#45 Harry’s Tap Room
  • Who: RYLIE, Dusty, Liz, Becca, Gina (and David at the end)
  • Where: Clarendon
  • What: Garden Veggie omelet (fries instead of potatoes), the rest of Liz’s salad, bloody

So you know when I said I’d never go to the burbs again? Well it looks like I may have spoken too soon because somehow, only a week after my harrowing experience in Northern Virginia, I found myself back in Clarendon again. This time, though, it was a different type of Asian sensation that brought me—the opportunity to see Baby Rylie and Mama Dusty before they move off to their new home in Japan (which is ironic, because Northern Virginia might a well be Japan).

For four women who are happily childless, spending time with a newborn is a great opportunity to learn about your own visceral reaction to children. You can really tell a lot about a person by the way they hold a baby—and it’s very revealing to observe how the four of us took on Rylie as she was passed into our arms. Just look and you can see the wheels turning in all our heads…

There are those of us who see Rylie as a great accessory, like a hot beaded clutch.

And there are those who want to connect at a deeper level with the infant, skipping the baby stuff and hoping to just have a conversation about the weather or the bitchy clerk at Lululemon.

For others, there is a mixture of amazement/shock/horror. How did a baby get here?

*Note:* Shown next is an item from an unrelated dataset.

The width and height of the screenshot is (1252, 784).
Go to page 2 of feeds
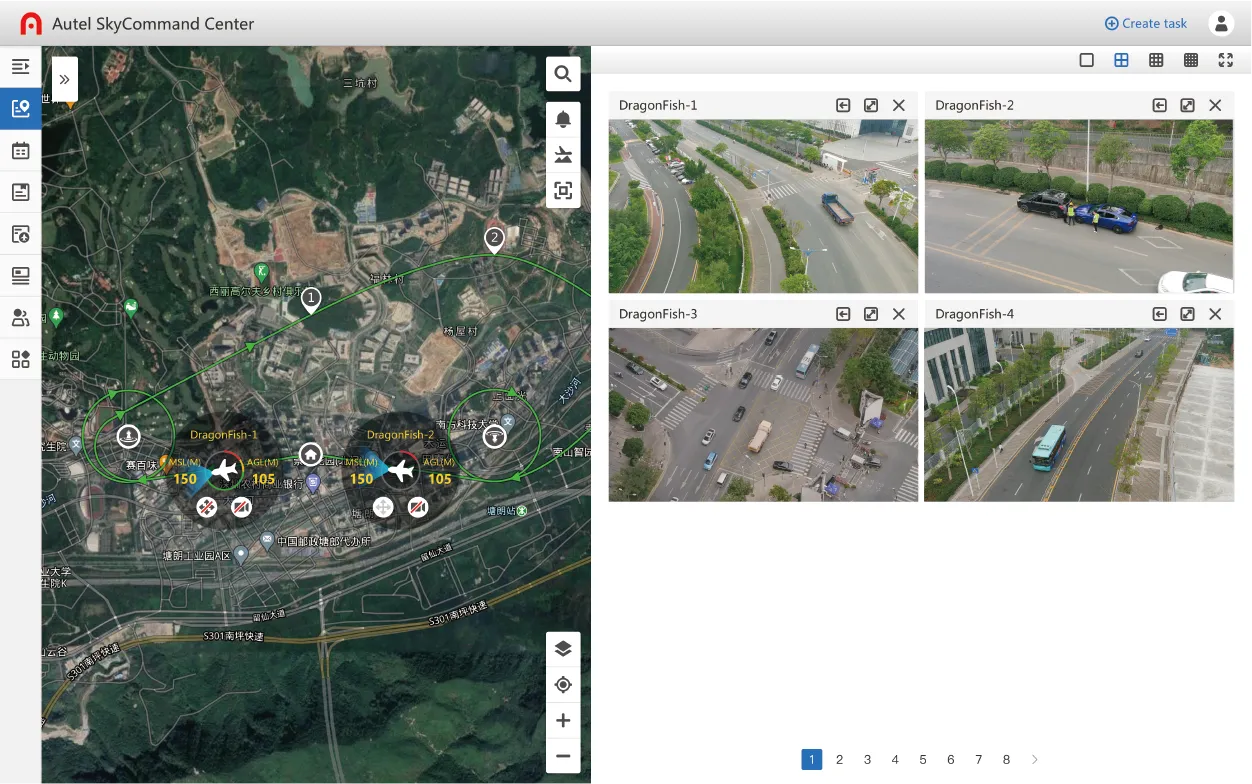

Am I really supposed to be holding it??

And finally, there are some of us who are already ready to roll—baby on the hip and nestled into the boob let’s get this show on the road I won’t take no for an answer we’re not messing around here!

Hmmmmm…so between the four of us, what kind of heir would we produce? A irresponsibly intellectual fashionista with extreme early-onset maternal instinct? Would our collective offspring be doomed? Or prepared to face any challenge? I guess if you knew Dusty and David pre-Rylie, you wouldn’t necessarily assume that a loud-mouth trainer/PE teacher and a hunky US military officer would make that little meatball of a baby. But when we saw David pick up Rylie, a ray of light shined through the upstairs of Harry’s Tap Room. It was a little bit like when you see a dog who looks like their owner (all jokes aside, Rylie does look a hell of a lot like David, even at 6 weeks old), frolicking without a care in the world at the dog park. Don’t worry, Dusty—if there’s ever any question, David is definitely the Daddy :)

AND… maybe we also know that from listening to Dusty’s graphic horror story of her 80+ hour childbirth, involving implements, techniques and phrases we’d never even heard of before, let alone considered using ourselves. If he’s still there after that, no question at all! Congrats to Dusty, David and fat baby Rylie!